• Exercise goal: In the records below, work out how many lines hold the word "title". Report the number alone.

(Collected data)
=== Begin Enclosure ===

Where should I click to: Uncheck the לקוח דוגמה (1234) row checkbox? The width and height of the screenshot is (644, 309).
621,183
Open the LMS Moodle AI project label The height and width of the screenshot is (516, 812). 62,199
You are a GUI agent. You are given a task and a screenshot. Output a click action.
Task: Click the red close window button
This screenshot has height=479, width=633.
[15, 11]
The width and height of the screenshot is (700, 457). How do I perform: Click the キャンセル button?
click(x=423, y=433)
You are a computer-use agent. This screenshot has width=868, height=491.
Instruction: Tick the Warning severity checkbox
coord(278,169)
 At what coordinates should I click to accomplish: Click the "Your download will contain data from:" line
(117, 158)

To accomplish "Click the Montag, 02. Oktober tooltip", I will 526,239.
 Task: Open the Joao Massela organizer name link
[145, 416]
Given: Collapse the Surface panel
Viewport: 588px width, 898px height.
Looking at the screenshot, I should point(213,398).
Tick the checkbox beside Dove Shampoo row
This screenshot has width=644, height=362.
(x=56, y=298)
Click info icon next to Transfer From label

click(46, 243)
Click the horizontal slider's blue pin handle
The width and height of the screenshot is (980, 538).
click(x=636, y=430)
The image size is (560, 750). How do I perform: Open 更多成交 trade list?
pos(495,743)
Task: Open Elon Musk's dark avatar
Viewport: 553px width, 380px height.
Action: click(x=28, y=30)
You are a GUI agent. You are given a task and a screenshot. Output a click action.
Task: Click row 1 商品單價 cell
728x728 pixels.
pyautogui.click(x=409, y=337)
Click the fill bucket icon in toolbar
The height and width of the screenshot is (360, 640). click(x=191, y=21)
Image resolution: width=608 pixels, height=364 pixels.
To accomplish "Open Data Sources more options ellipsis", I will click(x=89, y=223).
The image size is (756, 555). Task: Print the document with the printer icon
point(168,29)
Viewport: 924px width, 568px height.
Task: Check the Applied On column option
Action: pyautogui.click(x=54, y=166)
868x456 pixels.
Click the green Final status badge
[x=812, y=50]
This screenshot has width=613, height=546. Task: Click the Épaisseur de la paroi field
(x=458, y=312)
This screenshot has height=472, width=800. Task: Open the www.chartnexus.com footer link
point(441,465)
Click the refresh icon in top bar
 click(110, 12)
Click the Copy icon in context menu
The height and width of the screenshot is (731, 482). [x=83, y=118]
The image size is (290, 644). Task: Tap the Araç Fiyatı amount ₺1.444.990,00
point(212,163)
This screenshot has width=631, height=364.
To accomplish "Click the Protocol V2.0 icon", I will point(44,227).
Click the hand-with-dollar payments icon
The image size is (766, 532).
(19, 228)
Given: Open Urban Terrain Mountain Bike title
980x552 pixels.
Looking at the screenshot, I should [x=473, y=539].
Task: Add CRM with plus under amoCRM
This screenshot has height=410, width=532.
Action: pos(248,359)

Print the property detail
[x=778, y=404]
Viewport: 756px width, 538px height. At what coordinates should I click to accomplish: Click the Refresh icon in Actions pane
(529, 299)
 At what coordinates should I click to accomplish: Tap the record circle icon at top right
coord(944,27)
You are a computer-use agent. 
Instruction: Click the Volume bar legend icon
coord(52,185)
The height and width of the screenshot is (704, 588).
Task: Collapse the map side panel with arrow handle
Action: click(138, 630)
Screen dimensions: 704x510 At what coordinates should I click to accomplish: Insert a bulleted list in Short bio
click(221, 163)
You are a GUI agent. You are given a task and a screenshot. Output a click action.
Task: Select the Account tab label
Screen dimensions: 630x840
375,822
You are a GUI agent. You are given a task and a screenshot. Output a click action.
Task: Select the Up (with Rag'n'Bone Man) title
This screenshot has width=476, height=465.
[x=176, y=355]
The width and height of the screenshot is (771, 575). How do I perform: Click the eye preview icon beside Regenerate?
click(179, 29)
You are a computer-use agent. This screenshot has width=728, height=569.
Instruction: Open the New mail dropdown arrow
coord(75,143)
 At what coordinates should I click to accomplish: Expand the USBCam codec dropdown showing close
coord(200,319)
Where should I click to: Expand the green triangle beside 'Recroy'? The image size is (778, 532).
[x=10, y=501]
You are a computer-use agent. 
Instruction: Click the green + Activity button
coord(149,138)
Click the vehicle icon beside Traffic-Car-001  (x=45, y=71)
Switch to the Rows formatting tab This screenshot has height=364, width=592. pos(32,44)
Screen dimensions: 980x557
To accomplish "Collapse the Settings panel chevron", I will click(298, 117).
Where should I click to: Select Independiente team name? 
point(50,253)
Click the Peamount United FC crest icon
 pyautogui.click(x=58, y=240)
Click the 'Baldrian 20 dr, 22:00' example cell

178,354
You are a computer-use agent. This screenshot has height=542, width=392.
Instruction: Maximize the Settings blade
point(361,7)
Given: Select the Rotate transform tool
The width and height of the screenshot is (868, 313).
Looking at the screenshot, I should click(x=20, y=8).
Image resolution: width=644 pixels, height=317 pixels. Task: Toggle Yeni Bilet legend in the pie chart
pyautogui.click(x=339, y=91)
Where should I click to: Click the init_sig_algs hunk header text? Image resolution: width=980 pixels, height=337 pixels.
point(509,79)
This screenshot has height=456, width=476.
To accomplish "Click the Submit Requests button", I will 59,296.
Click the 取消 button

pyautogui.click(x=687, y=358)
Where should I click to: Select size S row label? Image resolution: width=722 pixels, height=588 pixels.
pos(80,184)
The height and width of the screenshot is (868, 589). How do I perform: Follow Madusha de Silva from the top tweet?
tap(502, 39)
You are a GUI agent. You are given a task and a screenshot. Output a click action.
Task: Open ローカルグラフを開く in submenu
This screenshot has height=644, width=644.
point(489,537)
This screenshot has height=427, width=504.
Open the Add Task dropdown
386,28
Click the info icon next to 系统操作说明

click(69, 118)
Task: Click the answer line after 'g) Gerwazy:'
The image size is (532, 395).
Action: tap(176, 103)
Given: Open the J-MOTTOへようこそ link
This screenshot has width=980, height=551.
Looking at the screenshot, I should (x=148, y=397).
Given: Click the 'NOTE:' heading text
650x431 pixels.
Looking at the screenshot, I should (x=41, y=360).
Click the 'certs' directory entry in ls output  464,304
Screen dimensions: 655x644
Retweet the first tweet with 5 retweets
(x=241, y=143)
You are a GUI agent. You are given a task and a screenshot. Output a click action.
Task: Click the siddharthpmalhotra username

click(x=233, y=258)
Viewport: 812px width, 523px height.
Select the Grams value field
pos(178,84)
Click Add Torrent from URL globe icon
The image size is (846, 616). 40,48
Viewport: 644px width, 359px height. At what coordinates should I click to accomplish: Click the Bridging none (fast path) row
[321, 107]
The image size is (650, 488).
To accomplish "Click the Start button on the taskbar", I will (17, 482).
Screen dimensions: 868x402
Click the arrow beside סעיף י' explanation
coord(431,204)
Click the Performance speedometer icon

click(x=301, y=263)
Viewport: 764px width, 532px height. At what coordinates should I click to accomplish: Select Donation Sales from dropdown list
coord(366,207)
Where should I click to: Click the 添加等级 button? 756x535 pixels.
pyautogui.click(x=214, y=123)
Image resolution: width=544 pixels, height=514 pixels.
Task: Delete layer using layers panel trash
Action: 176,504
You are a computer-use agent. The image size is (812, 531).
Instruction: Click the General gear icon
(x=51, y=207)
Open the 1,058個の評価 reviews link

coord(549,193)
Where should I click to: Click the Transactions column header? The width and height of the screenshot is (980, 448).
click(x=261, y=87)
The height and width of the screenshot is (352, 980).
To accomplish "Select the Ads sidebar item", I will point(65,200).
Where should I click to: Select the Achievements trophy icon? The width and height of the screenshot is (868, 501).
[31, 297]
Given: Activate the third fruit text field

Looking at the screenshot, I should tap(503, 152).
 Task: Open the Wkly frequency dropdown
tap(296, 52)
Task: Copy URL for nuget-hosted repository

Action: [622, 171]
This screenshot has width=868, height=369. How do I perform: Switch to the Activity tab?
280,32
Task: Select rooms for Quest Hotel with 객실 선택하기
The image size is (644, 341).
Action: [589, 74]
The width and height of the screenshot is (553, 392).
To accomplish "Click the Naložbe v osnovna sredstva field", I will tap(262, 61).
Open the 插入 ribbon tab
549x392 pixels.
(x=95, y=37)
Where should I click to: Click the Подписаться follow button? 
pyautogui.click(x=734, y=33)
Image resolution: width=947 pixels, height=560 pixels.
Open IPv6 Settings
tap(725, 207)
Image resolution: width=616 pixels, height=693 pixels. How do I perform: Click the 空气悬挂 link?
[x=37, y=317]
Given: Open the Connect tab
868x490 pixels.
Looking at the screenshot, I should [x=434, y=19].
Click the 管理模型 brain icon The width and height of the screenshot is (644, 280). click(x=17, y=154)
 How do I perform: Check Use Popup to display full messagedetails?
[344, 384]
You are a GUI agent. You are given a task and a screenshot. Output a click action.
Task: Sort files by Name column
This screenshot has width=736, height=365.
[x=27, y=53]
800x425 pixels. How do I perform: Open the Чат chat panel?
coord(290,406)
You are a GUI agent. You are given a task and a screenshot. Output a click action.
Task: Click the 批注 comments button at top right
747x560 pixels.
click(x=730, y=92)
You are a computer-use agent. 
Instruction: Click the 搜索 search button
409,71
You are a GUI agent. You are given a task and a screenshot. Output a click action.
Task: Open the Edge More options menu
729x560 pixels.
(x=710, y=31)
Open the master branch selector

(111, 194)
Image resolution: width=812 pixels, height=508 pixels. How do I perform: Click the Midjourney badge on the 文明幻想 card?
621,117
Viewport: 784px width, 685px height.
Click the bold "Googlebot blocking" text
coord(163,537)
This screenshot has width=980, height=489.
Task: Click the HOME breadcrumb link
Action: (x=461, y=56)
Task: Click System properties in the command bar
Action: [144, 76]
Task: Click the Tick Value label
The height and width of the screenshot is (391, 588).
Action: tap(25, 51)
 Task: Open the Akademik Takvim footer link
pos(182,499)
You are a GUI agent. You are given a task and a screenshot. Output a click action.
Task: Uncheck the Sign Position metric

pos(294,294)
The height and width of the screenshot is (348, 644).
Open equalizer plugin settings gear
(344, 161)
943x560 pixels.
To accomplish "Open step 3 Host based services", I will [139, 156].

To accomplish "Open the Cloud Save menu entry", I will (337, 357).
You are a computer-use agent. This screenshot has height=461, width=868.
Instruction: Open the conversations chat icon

=== End Enclosure ===

• Finished exercise: 2